I thank you for your advice... its just that your info seems to go against what most of us have personally experienced. please dont take it personally if it takes some of us time to believe you.


----------



## orionbg (Nov 20, 2008)

This is mine experience! I'm just sharing it with you. We get the drives from the main distributor for Samsung in the country. They have there full waranty afcourse but it is really irritayting to change HDDs on a daily basis! Maybe Eastern Europe is getting low quality shipments I don't know!?

Excuse my bad English!


----------



## PuMA (Nov 20, 2008)

I´ve tested both WD AAKS and samsung F1 640gb´s. WD gave me 14.5ms access time and F1 13.5ms. Both were non-raid setups.


----------



## Asylum (Nov 20, 2008)

Go with the 7200.11 Seagates...I have 2 and there fast enough and never had any problems with them!!


----------



## Homeless (Nov 20, 2008)

Asylum said:


> Go with the 7200.11 Seagates...I have 2 and there fast enough and never had any problems with them!!

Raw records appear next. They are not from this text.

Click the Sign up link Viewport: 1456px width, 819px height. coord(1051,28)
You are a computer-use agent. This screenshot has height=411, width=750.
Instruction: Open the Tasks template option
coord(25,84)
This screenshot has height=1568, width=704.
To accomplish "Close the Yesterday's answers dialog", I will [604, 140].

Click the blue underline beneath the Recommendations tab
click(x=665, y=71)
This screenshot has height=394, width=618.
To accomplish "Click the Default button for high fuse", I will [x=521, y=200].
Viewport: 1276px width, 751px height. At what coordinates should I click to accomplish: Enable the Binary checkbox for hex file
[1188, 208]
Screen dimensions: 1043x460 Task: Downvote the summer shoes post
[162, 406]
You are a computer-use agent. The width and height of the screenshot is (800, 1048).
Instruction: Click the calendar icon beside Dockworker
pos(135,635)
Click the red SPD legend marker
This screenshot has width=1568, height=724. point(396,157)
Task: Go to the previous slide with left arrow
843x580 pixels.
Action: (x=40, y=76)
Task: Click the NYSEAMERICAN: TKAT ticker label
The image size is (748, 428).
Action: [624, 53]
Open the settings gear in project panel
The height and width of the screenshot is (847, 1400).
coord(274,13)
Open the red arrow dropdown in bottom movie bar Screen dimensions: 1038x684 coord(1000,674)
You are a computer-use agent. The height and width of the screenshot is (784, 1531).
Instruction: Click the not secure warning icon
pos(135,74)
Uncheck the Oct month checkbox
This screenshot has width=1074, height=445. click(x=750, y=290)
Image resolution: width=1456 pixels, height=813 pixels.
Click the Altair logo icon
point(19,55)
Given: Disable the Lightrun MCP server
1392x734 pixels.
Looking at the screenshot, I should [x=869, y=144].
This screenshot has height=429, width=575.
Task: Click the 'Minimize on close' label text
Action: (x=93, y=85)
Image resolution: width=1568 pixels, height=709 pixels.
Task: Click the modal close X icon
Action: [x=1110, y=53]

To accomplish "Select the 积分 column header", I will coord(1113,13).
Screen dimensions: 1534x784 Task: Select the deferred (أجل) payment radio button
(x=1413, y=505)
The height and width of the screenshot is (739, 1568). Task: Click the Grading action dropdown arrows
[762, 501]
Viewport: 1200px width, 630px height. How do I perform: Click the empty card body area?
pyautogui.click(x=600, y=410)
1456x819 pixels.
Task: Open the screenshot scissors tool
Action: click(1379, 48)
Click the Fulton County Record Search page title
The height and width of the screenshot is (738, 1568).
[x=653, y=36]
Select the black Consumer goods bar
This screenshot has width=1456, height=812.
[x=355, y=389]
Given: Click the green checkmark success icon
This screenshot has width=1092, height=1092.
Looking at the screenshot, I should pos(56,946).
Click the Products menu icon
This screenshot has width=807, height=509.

The 7200.11 320gb hard drives apparently have a 50% failure rate or something extraordinary like that.  The larger versions aren't effected to my knowledge, but those are out of my price range.

As for the Samsung comment, I have heard of some failures, but the majority of the people with them seem to be happy, therefore I don't know what to say


----------



## Asylum (Nov 20, 2008)

I have the 250's there very reliable!!


----------



## theeldest (Nov 20, 2008)

Earlier I recommended the 640GB AAKS.

Not sure if it helps anyone, but I've decided to update my system with the WD 320GB AAKS. I like how my 3x 640 AAKS drives run (silent, cool & fast).

The only negative I've really seen with them so far (excluding people's personal failure experiences which don't mean anything because the small sample size makes it statistically insignificant) is that you can't guarantee you'll get the 1 platter model.

(unless someone knows how to do this?)


----------



## Widjaja (Nov 20, 2008)

This time I paid attention to what the OP really wants, which is a regular fast HDD.

Personally to me a regular HDD is 320GB, although here in TPU it's a general minimum.
The WD 3200AAKS is a fast HDD so I recommend it.

Just remembered at work the regular HDDs I have problems with are the seagate barracudas when doing a rebuild on a customers PC.
The regular Samsungs I have come across seem to be rather noisy.

But this only out of my own experience.
Good luck with whatever HDD you choose.
Just remeber you can get duds in any brand.


----------